#### LISTED RECORDS:
__________
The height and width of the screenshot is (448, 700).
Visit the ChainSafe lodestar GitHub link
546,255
__________
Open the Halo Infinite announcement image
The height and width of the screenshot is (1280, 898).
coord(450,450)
__________
#### TO DO:
Update the data from the line that has "Open the Halo Infinite announcement image" through the line that has "coord(450,450)", putting "reveal" in place of "announcement" and keeping everything else the same.

#### ANSWER TO THIS TASK:
Open the Halo Infinite reveal image
The height and width of the screenshot is (1280, 898).
coord(450,450)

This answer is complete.